Si le choc entre Vannetais et Catalans n’est peut-être pas le plus clinquant sur le papier ce week-end, il a certainement de quoi nous tenir en haleine. Annoncé comme le match de la peur entre 13ème et lanterne rouge, malheur au perdant…


“On dort mal, c’est dur. Il y a beaucoup de pression”. Pas du genre à faire de langue de bois, les mots du coach breton Jean Noël Spitzer en disent long sur l’importance de ce duel entre mal classés du championnat. Englués dans la zone rouge, Vannes et Perpignan n’auront qu’un seul mot d’ordre ce samedi : la victoire à tout prix. Le genre de succès qui peut bel et bien définir toute une saison.
Dans un Stade de la Rabine à guichets fermés, ce choc aura sans doute une saveur de phases finales pour les quelques 11 800 supporters sur place. La victoire et le rêve de rester dans l’élite continue, ou la défaite et c’est la Pro D2 qui tend les bras. À six journées de la fin de la saison régulière, la course au maintien est définitivement lancée !

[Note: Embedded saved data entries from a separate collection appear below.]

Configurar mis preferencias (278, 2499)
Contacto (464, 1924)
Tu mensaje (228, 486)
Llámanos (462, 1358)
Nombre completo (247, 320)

Deux trajectoires différentes
Si les Bretons ont très mal démarré leur saison avec pas moins de 8 défaites sur leurs 10 premiers matchs, la tendance s’est quelque peu inversée ces dernières semaines. Avec trois victoires consécutives pendant la période de doublons, le promu a retrouvé des couleurs cet hiver et se redonne le droit d’y croire. Un regain de forme qui rabat toutes les cartes à l’approche du sprint final.
Voilà donc le défi qui attend les joueurs de Perpignan, en manque de régularité et en perdition en 2025.
Sans succès depuis la réception de Bayonne il y a plus de deux mois, les hommes de Franck Azéma voudront enfin renouer avec la victoire face à son concurrent direct. Un résultat qui passera automatiquement par l’état d’esprit selon le capitaine usapiste, Jerónimo de la Fuente. “Il ne faudra pas se cacher, c’est comme une finale…La philosophie catalane, c’est d’être partout présent et d’aller chercher quelque chose sur ce déplacement”. Les hostilités sont lancées.
Perpignan, la bête noire
Si les Vannetais démarrent ce choc avec l’étiquette de favori au vu de la forme récente des deux écuries, Perpignan n’est pas pour autant une équipe qui leur a historiquement réussi. Sur une série de sept défaites de rang face à son adversaire du jour, les pensionnaires de la Rabine n’ont plus connu le goût de la victoire face aux sudistes depuis 2016. Une disette longue de 9 ans qu’ils auront à coeur de briser ce samedi.